Real-World Cloud Computing
Hadoop and Realtime Cloud Computing
Architectures such as MapReduce and Hadoop are good for batch processing of big data, but bad for realtime processing
Oct. 15, 2010 04:45 PM
Big data is creating a massive disruption for the IT industry. Faced with exponentially growing data volumes in every area of business and the web, companies around the world are looking beyond their current databases and data warehouses for new ways to handle this data deluge.
Taking a lead from Google, a number of organizations have been exploring the potential of MapReduce, and its open source clone Hadoop, for big data processing. The MapReduce/Hadoop approach is based around the idea that what's needed is not database processing with SQL queries, but rather dataflow computing with simple parallel programming primitives such as map and reduce.

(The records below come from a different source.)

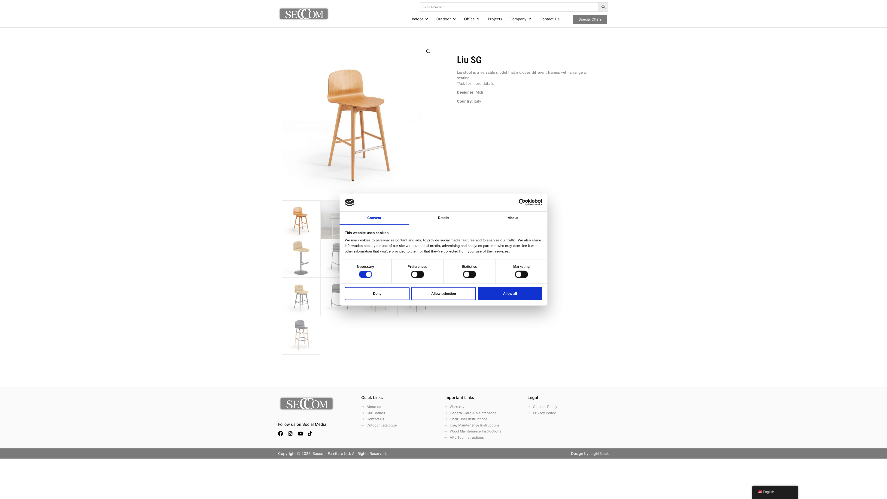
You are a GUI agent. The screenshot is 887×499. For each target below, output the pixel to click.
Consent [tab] (374, 218)
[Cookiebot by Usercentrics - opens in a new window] (522, 202)
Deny (377, 293)
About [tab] (513, 218)
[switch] (417, 274)
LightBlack (600, 453)
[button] (428, 51)
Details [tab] (443, 218)
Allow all (510, 293)
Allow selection (443, 293)
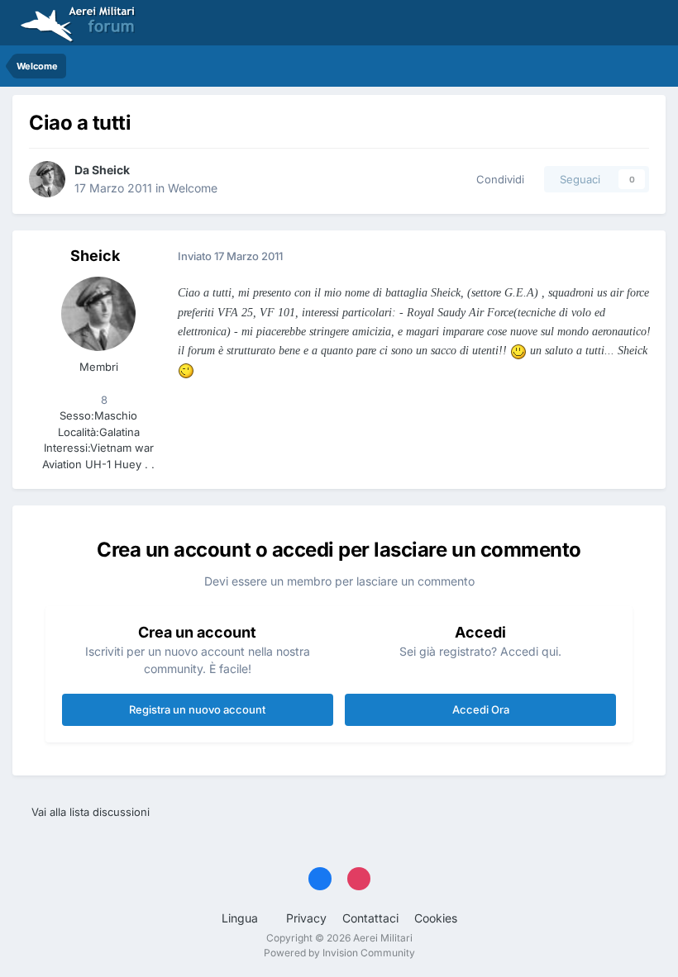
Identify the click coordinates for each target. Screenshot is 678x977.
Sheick (111, 170)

As Google and others have shown, this kind of basic dataflow programming model can be implemented as a coarse-grain set of parallel tasks that can be run across hundreds or thousands of machines, to carry out large-scale batch processing on massive data sets.

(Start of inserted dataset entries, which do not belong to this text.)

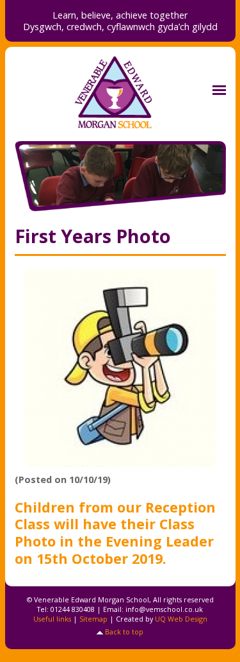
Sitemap (93, 619)
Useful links (52, 619)
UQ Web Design (181, 619)
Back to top (124, 631)
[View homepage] (120, 92)
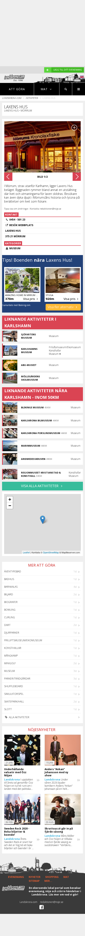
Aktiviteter (32, 97)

Google themselves have been using MapReduce for batch processing for over six years, and others, such as Facebook, eBay and Yahoo have been using Hadoop for the same kind of batch processing for several years now. So today, parallel dataflow is firmly established as an alternative to databases and data warehouses for offline batch processing of big data. But now the game is changing again...
In recent months, Google has realized that the web is now entering a new era, the realtime era, and that batch processing systems such as MapReduce and Hadoop cannot deliver performance anywhere near the speed required for new realtime services such as Google Instant. Google noted that
- "MapReduce isn't suited to calculations that need to occur in near real-time"
- "You can't do anything with it that takes a relatively short amount of time, so we got rid of it"
Other industry leaders, such as Jeff Jonas, Chief Scientist for Analytics at IBM, have made similar remarks in recent weeks. In his recent video "Big Thoughts on Big Data", Jonas notes that with only batch processing tools to handle it, organizations grappling with a relentless avalanche of realtime data will get dumber over time rather than getting smarter.
- "The idea of waiting for a batch job to run doesn't cut it. Instead, how can an organization make sense of what it knows, as a transaction is happening, so that it can do something about it right then"
- "I'm not a big fan of batch processes... I've never seen a batch system grow up an become a realtime streaming system, but you can take a realtime streaming system and make it eat batches all day long"
- "I like Hadoop but it's meant for batch activities. That's not the kind of back-end you would use for realtime sense-making systems"
So coarse-grain dataflow architectures such as Hadoop are good for batch, but bad for realtime.
To power realtime big data apps we need a completely new type of fine-grain dataflow architecture. An architecture that can, for example, continuously analyze a stream of events at a rate of say one million events per second per server, and deliver results with a maximum latency of five seconds between data in and analytics out. At Cloudscale we set out to crack this major technical problem, and to build the world's first "realtime data warehouse". The linearly scalable Cloudscale parallel dataflow architecture not only delivers game-changing realtime performance on commodity hardware, but also, as Jeff Jonas notes above "can eat batches all day long" like a traditional MapReduce or Hadoop architecture. There isn't really an established name yet for such a system. I guess we could call it a "Redoop" architecture (Realtime Dataflow on Ordinary Processors, or Realtime Hadoop).